Stored data entries:
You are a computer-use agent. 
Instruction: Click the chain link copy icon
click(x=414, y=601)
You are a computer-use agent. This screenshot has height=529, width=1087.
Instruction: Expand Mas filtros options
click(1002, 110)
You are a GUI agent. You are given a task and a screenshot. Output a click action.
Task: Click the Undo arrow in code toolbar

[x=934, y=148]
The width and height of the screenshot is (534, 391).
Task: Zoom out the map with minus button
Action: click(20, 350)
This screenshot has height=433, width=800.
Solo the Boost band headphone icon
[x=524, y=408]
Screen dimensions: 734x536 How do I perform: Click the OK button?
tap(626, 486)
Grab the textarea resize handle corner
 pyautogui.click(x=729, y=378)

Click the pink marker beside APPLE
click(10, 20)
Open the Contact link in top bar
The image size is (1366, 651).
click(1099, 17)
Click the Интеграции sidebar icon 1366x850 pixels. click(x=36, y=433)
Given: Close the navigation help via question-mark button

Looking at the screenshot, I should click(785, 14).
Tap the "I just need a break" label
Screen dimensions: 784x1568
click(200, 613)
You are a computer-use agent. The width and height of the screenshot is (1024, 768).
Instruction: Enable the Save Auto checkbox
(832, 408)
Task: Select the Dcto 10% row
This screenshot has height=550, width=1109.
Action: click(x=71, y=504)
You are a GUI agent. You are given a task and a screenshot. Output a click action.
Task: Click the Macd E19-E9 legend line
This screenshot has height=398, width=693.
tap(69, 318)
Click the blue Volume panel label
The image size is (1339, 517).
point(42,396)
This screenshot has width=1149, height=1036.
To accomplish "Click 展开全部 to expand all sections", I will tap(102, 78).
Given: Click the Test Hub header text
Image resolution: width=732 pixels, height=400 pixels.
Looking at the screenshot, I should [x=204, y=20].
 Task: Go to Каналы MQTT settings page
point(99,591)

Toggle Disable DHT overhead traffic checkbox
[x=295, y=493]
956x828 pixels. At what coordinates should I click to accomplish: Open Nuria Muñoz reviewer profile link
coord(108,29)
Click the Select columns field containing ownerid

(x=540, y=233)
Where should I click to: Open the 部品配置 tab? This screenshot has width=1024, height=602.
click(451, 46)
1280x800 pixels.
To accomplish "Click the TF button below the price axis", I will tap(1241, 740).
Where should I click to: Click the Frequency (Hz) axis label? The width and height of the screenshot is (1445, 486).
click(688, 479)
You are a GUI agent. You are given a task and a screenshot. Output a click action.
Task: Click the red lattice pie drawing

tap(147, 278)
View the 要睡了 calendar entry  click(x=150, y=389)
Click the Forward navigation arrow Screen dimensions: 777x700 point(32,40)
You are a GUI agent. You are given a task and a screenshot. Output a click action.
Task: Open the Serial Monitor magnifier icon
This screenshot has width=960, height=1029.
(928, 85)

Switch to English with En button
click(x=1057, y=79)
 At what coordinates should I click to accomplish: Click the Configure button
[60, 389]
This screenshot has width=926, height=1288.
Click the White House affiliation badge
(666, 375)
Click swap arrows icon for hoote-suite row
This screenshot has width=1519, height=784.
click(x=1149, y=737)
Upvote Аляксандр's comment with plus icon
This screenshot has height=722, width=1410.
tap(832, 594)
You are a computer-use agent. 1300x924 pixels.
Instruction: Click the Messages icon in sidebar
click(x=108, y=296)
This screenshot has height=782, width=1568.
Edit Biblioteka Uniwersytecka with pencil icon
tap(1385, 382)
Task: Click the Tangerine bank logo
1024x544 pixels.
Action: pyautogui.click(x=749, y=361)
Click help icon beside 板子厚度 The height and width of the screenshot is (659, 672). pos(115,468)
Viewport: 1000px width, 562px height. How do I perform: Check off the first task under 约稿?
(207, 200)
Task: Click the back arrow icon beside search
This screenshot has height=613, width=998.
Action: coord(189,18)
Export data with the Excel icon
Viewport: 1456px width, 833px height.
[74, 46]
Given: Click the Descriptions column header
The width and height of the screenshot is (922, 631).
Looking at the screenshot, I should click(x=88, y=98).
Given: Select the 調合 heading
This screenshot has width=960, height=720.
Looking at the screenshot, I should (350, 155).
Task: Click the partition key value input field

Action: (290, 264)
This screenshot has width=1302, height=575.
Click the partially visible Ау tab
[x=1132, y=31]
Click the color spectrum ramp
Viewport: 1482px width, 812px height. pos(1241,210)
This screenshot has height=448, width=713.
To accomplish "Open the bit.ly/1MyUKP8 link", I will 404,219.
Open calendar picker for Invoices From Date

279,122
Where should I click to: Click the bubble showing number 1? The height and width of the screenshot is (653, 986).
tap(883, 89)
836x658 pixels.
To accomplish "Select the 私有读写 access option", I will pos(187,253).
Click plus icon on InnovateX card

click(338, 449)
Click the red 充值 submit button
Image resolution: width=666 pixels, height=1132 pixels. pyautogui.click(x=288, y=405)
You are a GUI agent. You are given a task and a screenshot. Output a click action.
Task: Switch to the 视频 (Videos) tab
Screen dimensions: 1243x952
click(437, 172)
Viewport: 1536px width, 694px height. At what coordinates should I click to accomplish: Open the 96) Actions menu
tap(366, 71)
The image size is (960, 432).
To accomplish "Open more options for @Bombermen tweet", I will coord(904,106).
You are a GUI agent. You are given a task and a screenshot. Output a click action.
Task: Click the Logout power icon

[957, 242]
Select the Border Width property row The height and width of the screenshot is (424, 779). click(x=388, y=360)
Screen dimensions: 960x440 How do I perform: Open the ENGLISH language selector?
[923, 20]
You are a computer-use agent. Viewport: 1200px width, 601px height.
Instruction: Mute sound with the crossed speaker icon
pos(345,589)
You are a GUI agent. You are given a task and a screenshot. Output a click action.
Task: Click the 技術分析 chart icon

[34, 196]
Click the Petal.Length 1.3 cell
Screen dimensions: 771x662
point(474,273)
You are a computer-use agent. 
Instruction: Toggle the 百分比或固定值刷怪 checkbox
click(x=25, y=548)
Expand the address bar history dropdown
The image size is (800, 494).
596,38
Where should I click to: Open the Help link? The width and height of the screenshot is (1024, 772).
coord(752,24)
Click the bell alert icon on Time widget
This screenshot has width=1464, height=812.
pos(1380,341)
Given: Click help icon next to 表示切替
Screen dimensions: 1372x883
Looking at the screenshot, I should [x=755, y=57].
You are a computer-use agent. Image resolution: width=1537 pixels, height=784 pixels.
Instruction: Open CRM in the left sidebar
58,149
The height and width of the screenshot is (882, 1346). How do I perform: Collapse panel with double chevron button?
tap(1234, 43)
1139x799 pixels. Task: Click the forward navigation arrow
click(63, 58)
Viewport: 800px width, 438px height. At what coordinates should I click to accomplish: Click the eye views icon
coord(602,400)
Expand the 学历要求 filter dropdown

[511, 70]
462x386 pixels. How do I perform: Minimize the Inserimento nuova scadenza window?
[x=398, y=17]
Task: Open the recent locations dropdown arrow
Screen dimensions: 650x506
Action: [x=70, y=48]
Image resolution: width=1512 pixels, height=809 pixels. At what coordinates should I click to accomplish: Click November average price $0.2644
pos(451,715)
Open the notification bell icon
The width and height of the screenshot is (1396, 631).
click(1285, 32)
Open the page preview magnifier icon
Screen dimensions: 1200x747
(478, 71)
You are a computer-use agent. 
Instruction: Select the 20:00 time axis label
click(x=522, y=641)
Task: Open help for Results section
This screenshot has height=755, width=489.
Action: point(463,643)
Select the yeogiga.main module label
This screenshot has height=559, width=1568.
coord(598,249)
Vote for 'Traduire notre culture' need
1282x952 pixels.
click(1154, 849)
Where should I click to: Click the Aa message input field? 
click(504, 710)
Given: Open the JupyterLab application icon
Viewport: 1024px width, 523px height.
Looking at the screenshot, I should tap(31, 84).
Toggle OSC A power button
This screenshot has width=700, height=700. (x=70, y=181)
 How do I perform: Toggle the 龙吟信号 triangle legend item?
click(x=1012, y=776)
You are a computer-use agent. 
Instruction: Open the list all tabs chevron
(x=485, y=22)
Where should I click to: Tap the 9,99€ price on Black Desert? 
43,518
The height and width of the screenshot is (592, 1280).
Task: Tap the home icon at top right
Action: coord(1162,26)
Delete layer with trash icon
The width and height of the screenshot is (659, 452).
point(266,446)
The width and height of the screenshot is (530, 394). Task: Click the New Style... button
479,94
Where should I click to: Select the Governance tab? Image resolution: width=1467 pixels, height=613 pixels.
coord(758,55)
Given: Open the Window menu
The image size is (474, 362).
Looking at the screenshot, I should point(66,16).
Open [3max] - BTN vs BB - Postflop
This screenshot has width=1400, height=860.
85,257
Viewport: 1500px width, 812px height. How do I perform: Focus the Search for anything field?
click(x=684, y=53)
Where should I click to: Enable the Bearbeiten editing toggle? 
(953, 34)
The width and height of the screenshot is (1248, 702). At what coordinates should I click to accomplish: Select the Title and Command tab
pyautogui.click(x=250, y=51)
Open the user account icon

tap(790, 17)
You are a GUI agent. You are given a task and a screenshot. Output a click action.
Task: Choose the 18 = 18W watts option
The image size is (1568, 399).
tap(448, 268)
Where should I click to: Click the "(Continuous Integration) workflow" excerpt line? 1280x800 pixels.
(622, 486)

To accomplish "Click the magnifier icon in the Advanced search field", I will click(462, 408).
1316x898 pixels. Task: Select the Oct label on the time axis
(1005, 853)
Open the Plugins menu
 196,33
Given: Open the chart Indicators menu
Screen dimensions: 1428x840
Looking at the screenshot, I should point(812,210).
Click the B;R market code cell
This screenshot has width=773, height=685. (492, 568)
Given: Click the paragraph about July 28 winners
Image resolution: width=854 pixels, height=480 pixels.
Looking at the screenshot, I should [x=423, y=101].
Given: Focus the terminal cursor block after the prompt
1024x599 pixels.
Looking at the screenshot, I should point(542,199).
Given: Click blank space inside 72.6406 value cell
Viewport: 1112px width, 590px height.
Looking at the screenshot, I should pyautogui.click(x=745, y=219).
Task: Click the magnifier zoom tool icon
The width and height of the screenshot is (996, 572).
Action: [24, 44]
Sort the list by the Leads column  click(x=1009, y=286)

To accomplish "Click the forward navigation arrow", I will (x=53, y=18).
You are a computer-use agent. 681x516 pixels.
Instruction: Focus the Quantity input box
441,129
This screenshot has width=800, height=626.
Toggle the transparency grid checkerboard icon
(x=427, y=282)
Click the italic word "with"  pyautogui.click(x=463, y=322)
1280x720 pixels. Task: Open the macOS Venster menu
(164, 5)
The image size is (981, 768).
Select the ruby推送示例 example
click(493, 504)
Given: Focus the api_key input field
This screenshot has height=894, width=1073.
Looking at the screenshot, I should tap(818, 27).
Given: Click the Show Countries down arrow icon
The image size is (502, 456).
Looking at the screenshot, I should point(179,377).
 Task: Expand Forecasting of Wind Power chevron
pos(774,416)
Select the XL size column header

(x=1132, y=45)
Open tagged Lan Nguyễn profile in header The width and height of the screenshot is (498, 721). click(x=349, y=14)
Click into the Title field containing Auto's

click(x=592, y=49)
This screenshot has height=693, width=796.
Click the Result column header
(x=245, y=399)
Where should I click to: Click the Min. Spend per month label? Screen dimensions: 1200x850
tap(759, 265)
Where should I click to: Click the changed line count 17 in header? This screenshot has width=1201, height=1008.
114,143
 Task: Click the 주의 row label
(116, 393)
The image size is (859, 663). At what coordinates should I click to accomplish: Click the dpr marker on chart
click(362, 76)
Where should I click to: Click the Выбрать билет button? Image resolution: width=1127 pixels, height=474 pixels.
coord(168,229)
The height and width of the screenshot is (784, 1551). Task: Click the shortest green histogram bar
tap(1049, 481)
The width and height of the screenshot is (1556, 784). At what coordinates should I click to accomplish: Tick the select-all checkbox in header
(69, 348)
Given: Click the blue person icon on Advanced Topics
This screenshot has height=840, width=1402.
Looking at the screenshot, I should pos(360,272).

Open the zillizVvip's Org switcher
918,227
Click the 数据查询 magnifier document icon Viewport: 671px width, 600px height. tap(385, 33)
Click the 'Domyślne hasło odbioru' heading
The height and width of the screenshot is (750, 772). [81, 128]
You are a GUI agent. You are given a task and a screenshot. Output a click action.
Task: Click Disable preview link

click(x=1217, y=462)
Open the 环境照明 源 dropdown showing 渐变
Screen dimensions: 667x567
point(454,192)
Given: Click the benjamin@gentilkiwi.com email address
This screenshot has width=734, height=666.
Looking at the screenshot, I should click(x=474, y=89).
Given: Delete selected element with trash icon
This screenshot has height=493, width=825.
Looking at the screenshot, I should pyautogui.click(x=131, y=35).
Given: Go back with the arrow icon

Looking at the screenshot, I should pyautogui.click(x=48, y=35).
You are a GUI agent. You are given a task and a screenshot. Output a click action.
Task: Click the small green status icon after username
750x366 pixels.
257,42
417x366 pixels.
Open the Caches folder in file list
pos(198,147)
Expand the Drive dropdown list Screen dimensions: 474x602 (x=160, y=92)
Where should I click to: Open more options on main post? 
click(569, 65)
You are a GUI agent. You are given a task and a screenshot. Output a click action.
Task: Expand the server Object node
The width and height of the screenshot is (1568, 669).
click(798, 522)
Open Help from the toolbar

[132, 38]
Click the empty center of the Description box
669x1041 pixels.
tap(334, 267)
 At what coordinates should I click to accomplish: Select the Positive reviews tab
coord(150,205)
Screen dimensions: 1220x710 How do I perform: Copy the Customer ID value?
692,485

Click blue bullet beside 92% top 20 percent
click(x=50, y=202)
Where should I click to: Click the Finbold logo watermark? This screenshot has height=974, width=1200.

## Task details
Whenever the word "address" shows up in a line of the entries, copy that line.

## Output of the task
Expand the address bar history dropdown
Given: Click the benjamin@gentilkiwi.com email address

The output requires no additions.